Home grown – The Peak follows the cocoa bean as it goes from farm to table

Featuring Chef Darren Teoh of Dewakan and Ong Ning Geng of Chocolate Concierge

Fundamentally, when you think about an ingredient, what is it that determines its worth? Price is, of course, dictated by the economy of demand and supply; but what it’s worth is measured in less tangible factors. Logically, it is the flavours it brings to the dish and, of course, the level of difficulty in obtaining said ingredient that should be the only things to consider. In Malaysia, however, there is yet another element that contributes to what makes an ingredient ‘desirable’ and that, unfortunately, is whether or not it is imported.

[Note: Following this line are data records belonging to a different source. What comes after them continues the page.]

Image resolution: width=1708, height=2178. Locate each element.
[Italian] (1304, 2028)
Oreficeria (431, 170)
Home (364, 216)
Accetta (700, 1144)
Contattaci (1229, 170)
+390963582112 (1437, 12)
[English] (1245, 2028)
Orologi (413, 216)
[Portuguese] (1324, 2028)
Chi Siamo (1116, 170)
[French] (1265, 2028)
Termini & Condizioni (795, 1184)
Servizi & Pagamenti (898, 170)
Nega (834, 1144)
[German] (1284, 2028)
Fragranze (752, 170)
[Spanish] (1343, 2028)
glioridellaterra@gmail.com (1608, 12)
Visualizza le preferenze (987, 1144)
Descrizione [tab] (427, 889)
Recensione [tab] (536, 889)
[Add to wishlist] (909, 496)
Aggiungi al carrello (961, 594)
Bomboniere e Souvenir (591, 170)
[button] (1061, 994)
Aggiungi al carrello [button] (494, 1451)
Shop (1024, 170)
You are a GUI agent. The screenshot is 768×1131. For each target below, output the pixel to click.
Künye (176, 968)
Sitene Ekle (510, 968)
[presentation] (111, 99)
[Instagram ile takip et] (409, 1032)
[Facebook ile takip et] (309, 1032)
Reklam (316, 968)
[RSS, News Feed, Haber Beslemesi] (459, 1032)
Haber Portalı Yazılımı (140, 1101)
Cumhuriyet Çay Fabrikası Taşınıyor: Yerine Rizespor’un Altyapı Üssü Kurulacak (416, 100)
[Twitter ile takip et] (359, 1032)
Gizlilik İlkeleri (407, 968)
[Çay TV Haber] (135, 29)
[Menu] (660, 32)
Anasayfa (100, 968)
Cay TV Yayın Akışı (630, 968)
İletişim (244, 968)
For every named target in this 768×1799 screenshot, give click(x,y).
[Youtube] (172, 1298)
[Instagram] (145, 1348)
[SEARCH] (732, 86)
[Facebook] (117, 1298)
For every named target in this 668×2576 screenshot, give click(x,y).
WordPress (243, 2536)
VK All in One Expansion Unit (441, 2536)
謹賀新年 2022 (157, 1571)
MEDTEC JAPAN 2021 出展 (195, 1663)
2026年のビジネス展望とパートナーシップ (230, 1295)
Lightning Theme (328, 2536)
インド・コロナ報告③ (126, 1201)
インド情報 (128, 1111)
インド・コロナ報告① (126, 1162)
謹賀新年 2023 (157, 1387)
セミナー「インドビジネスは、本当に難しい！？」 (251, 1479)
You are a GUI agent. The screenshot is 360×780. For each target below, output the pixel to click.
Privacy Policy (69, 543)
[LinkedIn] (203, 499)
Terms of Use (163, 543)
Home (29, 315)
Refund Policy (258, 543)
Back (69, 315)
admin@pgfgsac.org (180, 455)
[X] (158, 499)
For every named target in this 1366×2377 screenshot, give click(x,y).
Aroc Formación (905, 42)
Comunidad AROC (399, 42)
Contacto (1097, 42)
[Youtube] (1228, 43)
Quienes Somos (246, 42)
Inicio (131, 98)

Take fish, for example: there is undoubtedly a bias for salmon and cod that has been air-flown into the country as compared to the local varieties of fish. Darren Teoh of Dewakan puts it this way: “Salmon takes about four days to reach our shores but, somehow, when you’re at a Chinese restaurant and the fish they used hasn’t just died 30 seconds ago, you get upset. That’s double standards!” He continues: “I don’t deny that there is good salmon or cod that comes from abroad but what I want to challenge is that why don’t the masses invest in, believe in or pay (a premium) for something that is local?”

Never has this partiality for imported goods been more apparent than when you look at chocolates. Ong Ning Geng, the founder of Chocolate Concierge, asks: “Why do most people think that for chocolate to be good, it has to be made in European countries when, in fact, they have no access to cocoa in their lands?” In 1990, Malaysia was the third largest producer of cocoa in the world; today, we are still in the top 10. What this means is that, unlike imported fish or grains (quinoa, we’re looking at you), for chocolate, the consumer is actually “paying for a round-trip; paying for the cocoa to be imported from the tropics to Europe, and then back to our shores.”

Through this photo series, The Peak aims to highlight what it means to champion local ingredients as demonstrated by Teoh and Ong. We follow one ingredient – the cocoa bean – as it makes its way, quite literally, from farm to table, and how it transforms from a fruit of the earth into a product of human ingenuity. And the best part of it all is, it is entirely homegrown.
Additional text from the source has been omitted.